Firefox may be downloaded from Here

-----------------------------------------------------------------------------------------------------------------------

To help protect your computer in the future here are some free programs you can look at:

SUPERAntiSpyware Free for Home Users to detect and remove spyware.
IESpy-Ad to block access to malicious websites so you cannot be redirected to them from an infected site or email.

If your Microsoft Update is not working automatically. Keep your operating system up to date by visiting
Microsoft Windows Update

monthly. And to keep your system clean run these free malware scanners

weekly, and be aware of what emails you open and websites you visit.

To learn more about how to protect yourself while on the internet read this article by Tony Klein: So how did I get infected in the first place?

Have a safe and happy computing day!

#20
CindyKay

Posted 25 August 2008 - 08:21 PM

Member

Topic Starter
Member
12 posts

Hi,
I thought I had everything done, old Javas killed, Adobe reader switched, combofix deleted, etc.
Then I switched users and go over to my daughters side to check on her "temp" folders and when I open a "cookies" folder it has around 189 files so I attempt to delete all of them. When I'm doing that, several of the files I try to delete I get a popup from AVG resident shield that is warning me of things like "overture" and mediaplex" and a couple of others. I told the AVG to "heal". I quit with the deletion till I could figure out what to do.
Should I not have assumed that what we did under the user w/ my name to heal would heal the computer under all of the user names? Or maybe this is no big deal and AVG can really truly "heal" it when I tell it to.
Any advice?
Thanks...again!
Cindy

#21
emeraldnzl

Posted 25 August 2008 - 09:54 PM

GeekU Instructor

GeekU Moderator
20,051 posts

Hello again CindyKay,

Generally cookies are not a problem, in fact you will not be able to access many websites if you disallow them. Having said that I don't feel comfortable leaving them on my computer forever and a day. I have my Web Browser (FireFox in my case) set to delete them on closure.

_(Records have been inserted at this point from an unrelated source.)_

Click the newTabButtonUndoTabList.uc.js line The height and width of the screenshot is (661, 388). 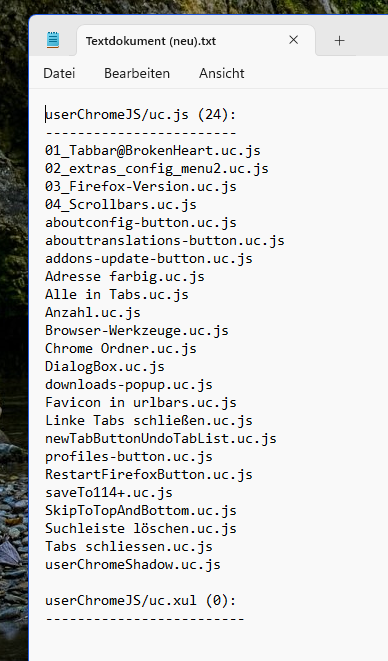point(161,438)
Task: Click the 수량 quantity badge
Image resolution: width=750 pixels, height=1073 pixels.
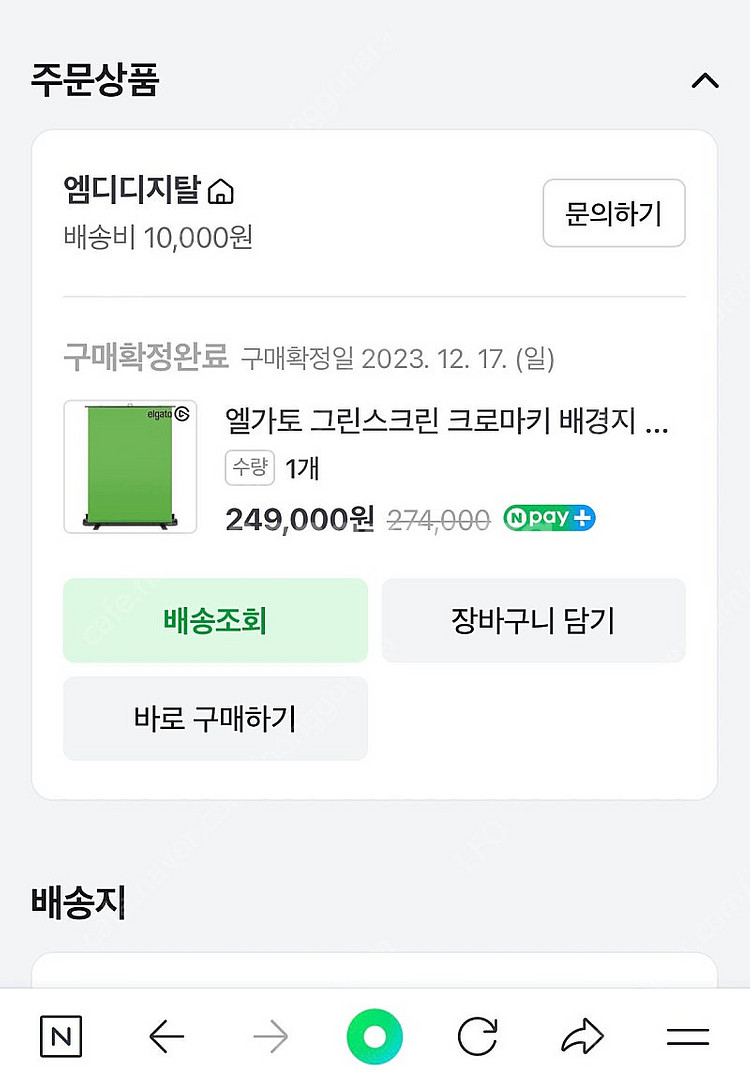Action: click(250, 468)
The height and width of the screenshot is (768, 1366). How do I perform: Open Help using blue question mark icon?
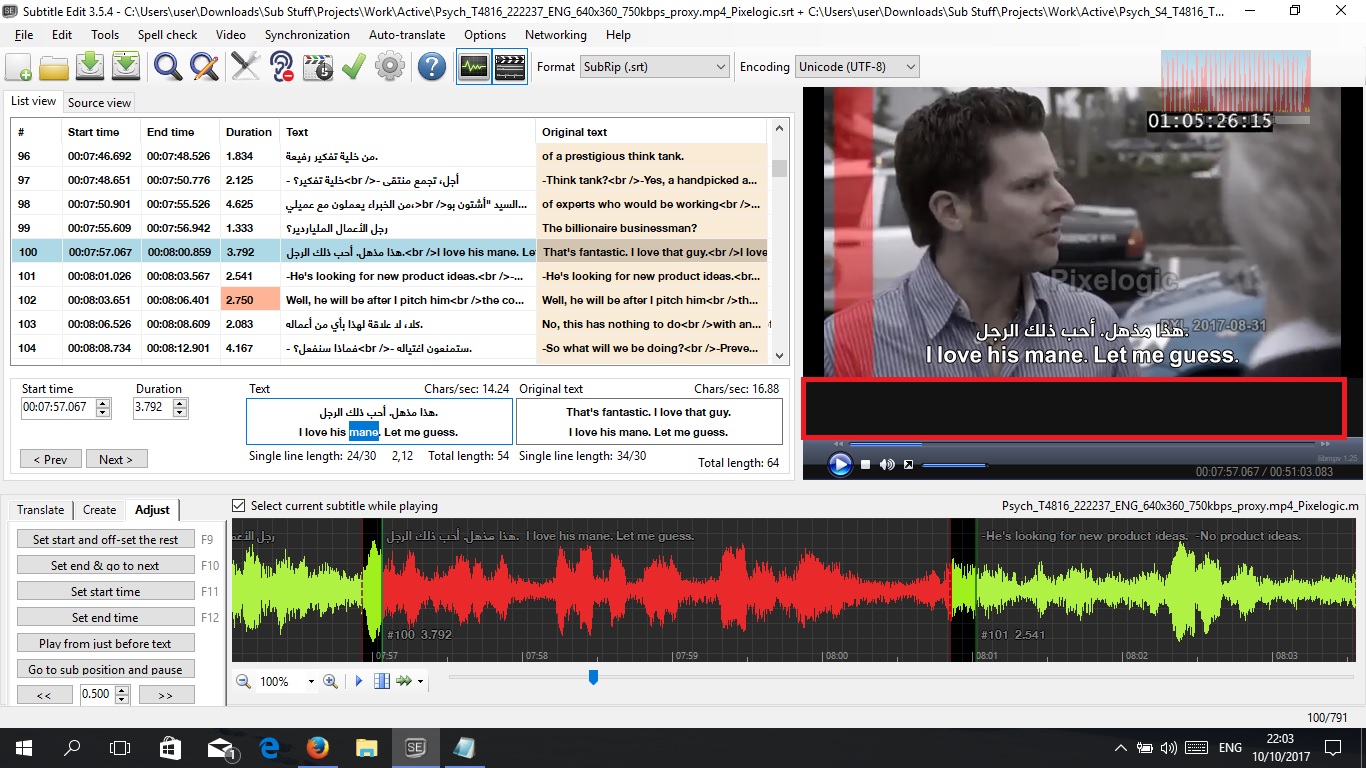click(x=431, y=67)
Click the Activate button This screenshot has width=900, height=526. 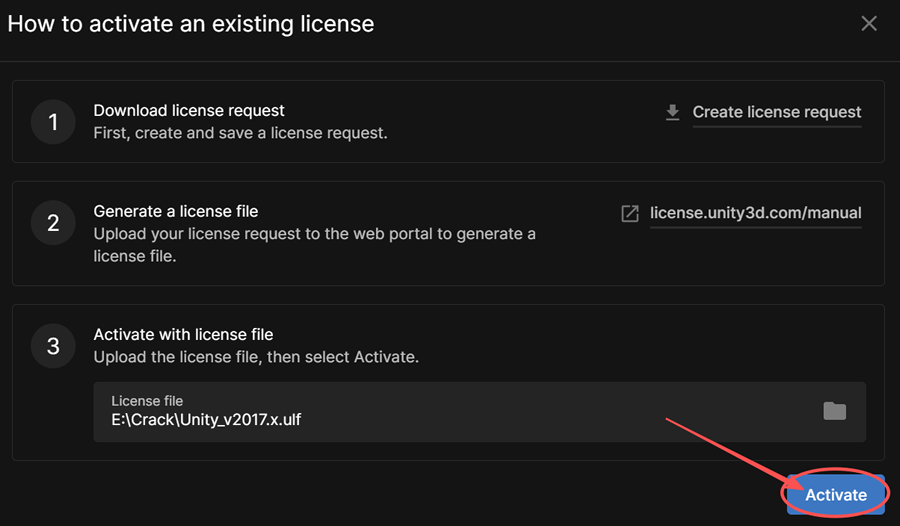pyautogui.click(x=836, y=494)
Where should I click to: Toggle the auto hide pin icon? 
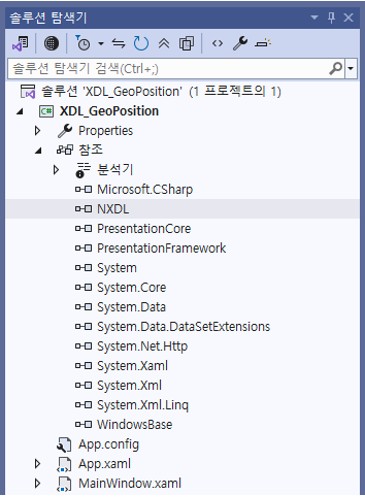(331, 17)
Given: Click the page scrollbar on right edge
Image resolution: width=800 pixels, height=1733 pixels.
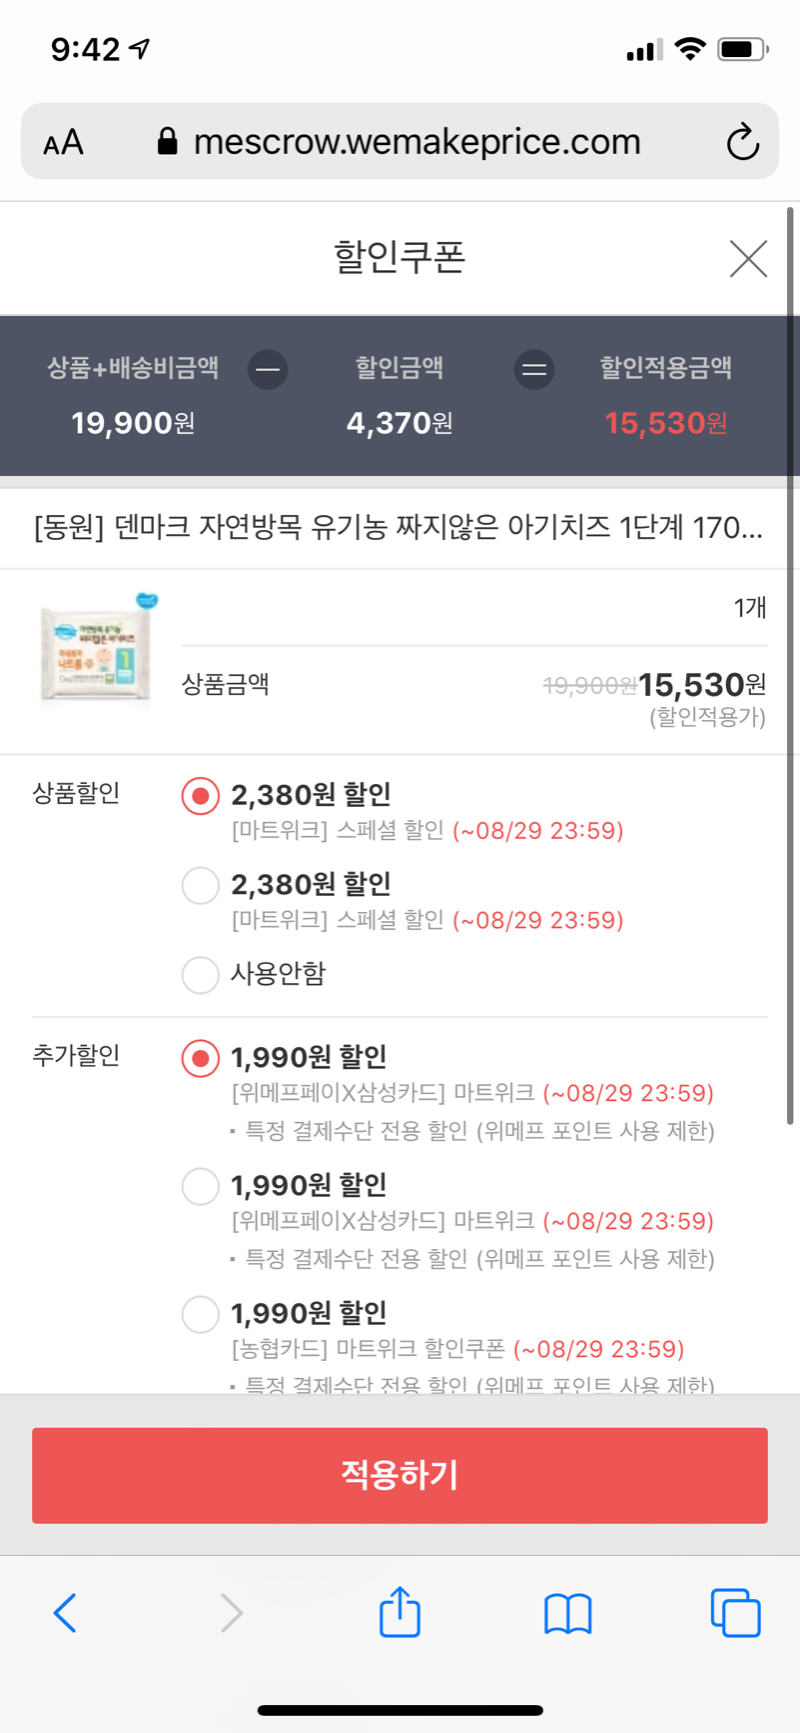Looking at the screenshot, I should [790, 660].
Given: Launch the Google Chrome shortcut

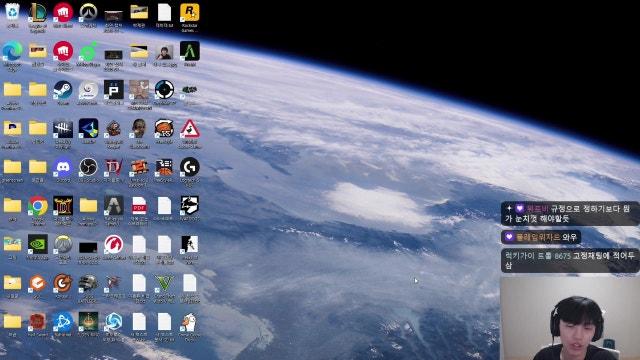Looking at the screenshot, I should pyautogui.click(x=38, y=206).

The link below will take you to a site that explains what cookies are:

http://en.wikipedia....iki/HTTP_cookie

The site below tells you how to manage cookies in Internet Explorer:

http://support.microsoft.com/kb/283185

Another thing you could do from time to time is run AFT Cleaner. You will see it in my last post. It's free to download and if you run it now and again it will clear up some space for you and delete old cookies on your system. Just remember to check the select all box at the bottom when you run it.

Cheers
emeraldnzl

#22
CindyKay

Posted 26 August 2008 - 05:19 AM

Member

Topic Starter
Member
12 posts

Thank you so much for your help. I've taken all of your advice and applied it. You have a great day.

#23
Rorschach112

Posted 26 August 2008 - 02:54 PM

Ralphie

Retired Staff
47,710 posts

Since this issue appears to be resolved ... this Topic has been closed. Glad we could help.

If you're the topic starter, and need this topic reopened, please contact a staff member with the address of the thread.

Everyone else please begin a New Topic.